A block of data:
● ● ●

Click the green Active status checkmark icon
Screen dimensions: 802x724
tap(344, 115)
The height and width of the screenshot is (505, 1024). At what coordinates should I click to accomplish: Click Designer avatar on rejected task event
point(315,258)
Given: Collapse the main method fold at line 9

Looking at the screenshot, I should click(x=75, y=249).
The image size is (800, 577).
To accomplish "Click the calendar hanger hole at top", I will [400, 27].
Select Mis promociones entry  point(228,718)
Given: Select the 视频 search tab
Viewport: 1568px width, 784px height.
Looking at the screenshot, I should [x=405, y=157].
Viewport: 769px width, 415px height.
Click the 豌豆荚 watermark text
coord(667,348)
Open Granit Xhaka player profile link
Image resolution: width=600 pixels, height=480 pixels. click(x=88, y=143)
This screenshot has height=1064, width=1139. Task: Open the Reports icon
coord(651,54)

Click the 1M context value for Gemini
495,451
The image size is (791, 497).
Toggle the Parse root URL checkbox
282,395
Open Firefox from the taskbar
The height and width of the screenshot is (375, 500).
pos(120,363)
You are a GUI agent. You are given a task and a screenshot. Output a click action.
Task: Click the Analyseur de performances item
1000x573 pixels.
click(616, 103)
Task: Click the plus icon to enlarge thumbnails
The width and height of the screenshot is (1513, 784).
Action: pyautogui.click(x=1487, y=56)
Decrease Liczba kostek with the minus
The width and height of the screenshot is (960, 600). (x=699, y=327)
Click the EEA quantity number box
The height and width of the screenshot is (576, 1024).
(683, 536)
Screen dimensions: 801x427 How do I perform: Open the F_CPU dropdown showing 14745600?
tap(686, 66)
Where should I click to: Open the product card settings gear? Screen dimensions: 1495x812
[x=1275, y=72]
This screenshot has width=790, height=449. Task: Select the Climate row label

● ● ●

Given request: Repeat every one of these lines word for word.

Worked answer:
Click the green Active status checkmark icon
Screen dimensions: 802x724
tap(344, 115)
The height and width of the screenshot is (505, 1024). At what coordinates should I click to accomplish: Click Designer avatar on rejected task event
point(315,258)
Given: Collapse the main method fold at line 9

Looking at the screenshot, I should click(x=75, y=249).
The image size is (800, 577).
To accomplish "Click the calendar hanger hole at top", I will [400, 27].
Select Mis promociones entry  point(228,718)
Given: Select the 视频 search tab
Viewport: 1568px width, 784px height.
Looking at the screenshot, I should [x=405, y=157].
Viewport: 769px width, 415px height.
Click the 豌豆荚 watermark text
coord(667,348)
Open Granit Xhaka player profile link
Image resolution: width=600 pixels, height=480 pixels. click(x=88, y=143)
This screenshot has height=1064, width=1139. Task: Open the Reports icon
coord(651,54)

Click the 1M context value for Gemini
495,451
The image size is (791, 497).
Toggle the Parse root URL checkbox
282,395
Open Firefox from the taskbar
The height and width of the screenshot is (375, 500).
pos(120,363)
You are a GUI agent. You are given a task and a screenshot. Output a click action.
Task: Click the Analyseur de performances item
1000x573 pixels.
click(616, 103)
Task: Click the plus icon to enlarge thumbnails
The width and height of the screenshot is (1513, 784).
Action: pyautogui.click(x=1487, y=56)
Decrease Liczba kostek with the minus
The width and height of the screenshot is (960, 600). (x=699, y=327)
Click the EEA quantity number box
The height and width of the screenshot is (576, 1024).
(683, 536)
Screen dimensions: 801x427 How do I perform: Open the F_CPU dropdown showing 14745600?
tap(686, 66)
Where should I click to: Open the product card settings gear? Screen dimensions: 1495x812
[x=1275, y=72]
This screenshot has width=790, height=449. Task: Select the Climate row label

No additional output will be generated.